* **PASSAGE SHOWN**

################

Brandon Rush and Rodney Carney sounds like solid win prospects, if we can get a solid big man thorugh free agency, id take one of these two


----------



## Dee-Zy (Jan 12, 2006)

*Re: Official 2006 Mock Draft Resource Page*

wholy sweet jesus, did you guys know we have 3 2nd rounders!?!?!?!?!

I dont know if that is crazy, stupid, or just pointless.


----------



## Benis007 (May 23, 2005)

*Re: Official 2006 Mock Draft Resource Page*



Dee-Zy said:


> wholy sweet jesus, did you guys know we have 3 2nd rounders!?!?!?!?!
> 
> I dont know if that is crazy, stupid, or just pointless.


i expect 1 or 2 to be gone by the trade deadline to sweeten the pot on any deals that may go down.

:banana:


----------



## club101 (Feb 11, 2006)

*Re: Official 2006 Mock Draft Resource Page*

Rudy gay sucks


----------



## butr (Mar 23, 2004)

*Re: Official 2006 Mock Draft Resource Page*



Dee-Zy said:


> wholy sweet jesus, did you guys know we have 3 2nd rounders!?!?!?!?!
> 
> I dont know if that is crazy, stupid, or just pointless.


No. 2. Ours and Miami's this year.


----------



## speedythief (Jul 16, 2003)

################

* **SOURCE DATA**
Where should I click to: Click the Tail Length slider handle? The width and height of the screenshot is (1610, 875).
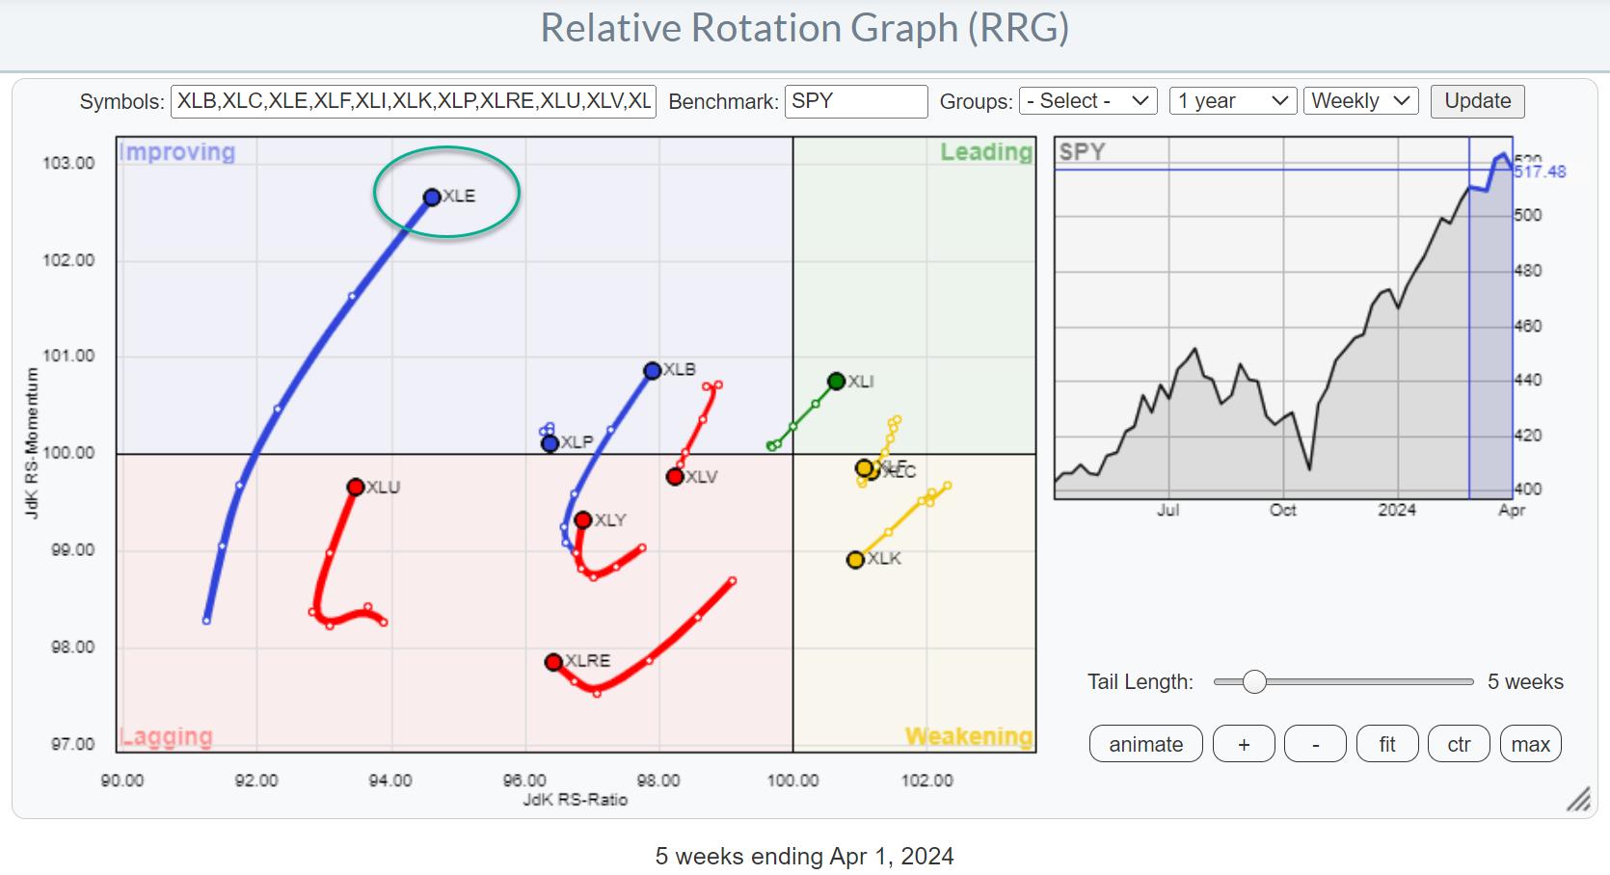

################

* **BRIEF 1**
Answer from the 2006 mock draft forum thread, one line per question:
(a) Which two players does the opening post call solid win prospects?
(b) How many second-round picks does Dee-Zy say the team has?
(c) According to butr, how many second-round picks are there, and whose are they?
* **BRIEF 2**
Write the next part of the 2006 mock draft forum thread, picking up after its final line.

* **OUTPUT 1**
(a) Brandon Rush and Rodney Carney
(b) Three
(c) Two: the team's own and Miami's this year

* **OUTPUT 2**
*Re: Official 2006 Mock Draft Resource Page*

How come I'm still seeing Splitter on some mocks?

Some have said he will drop out because of major buy-out issues.

Does anything indicate he will stay?


----------



## butr (Mar 23, 2004)

*Re: Official 2006 Mock Draft Resource Page*



speedythief said:


> How come I'm still seeing Splitter on some mocks?
> 
> Some have said he will drop out because of major buy-out issues.
> 
> Does anything indicate he will stay?



He is way down on .net. I think he does have some serious issues there.

http://sportsillustrated.cnn.com/basketball/nba/2005/draft/players/16.html

He is signed though 2007. If he was not going to be able to get a buyout projected 7-13, how the hell is he going to get out of it this year projected later?


----------



## Team Mao (Dec 17, 2005)

*Re: Official 2006 Mock Draft Resource Page*



speedythief said:


> How come I'm still seeing Splitter on some mocks?
> 
> Some have said he will drop out because of major buy-out issues.
> 
> Does anything indicate he will stay?


It's been mentioned on draftexpress and I brought it up a while ago in a different thread, but here's the skinny as far as I understand:

-he is signed through 2007, meaning he'll be free to leave no buyout next Summer.

Which means that if Tau wants to get anything out of developing this guy, then they would be wise to let him go this year for 1 or 1.5 million. NBA teams can contribute $500,000 to a buyout. If Splitter is drafted top 10, it will mean a nice contract starting at about 2-2.5 million per year (4-7 pick range), with raises every year. This would allow him to easily cover the 500,000 to 1 million portion of the buyout remaining.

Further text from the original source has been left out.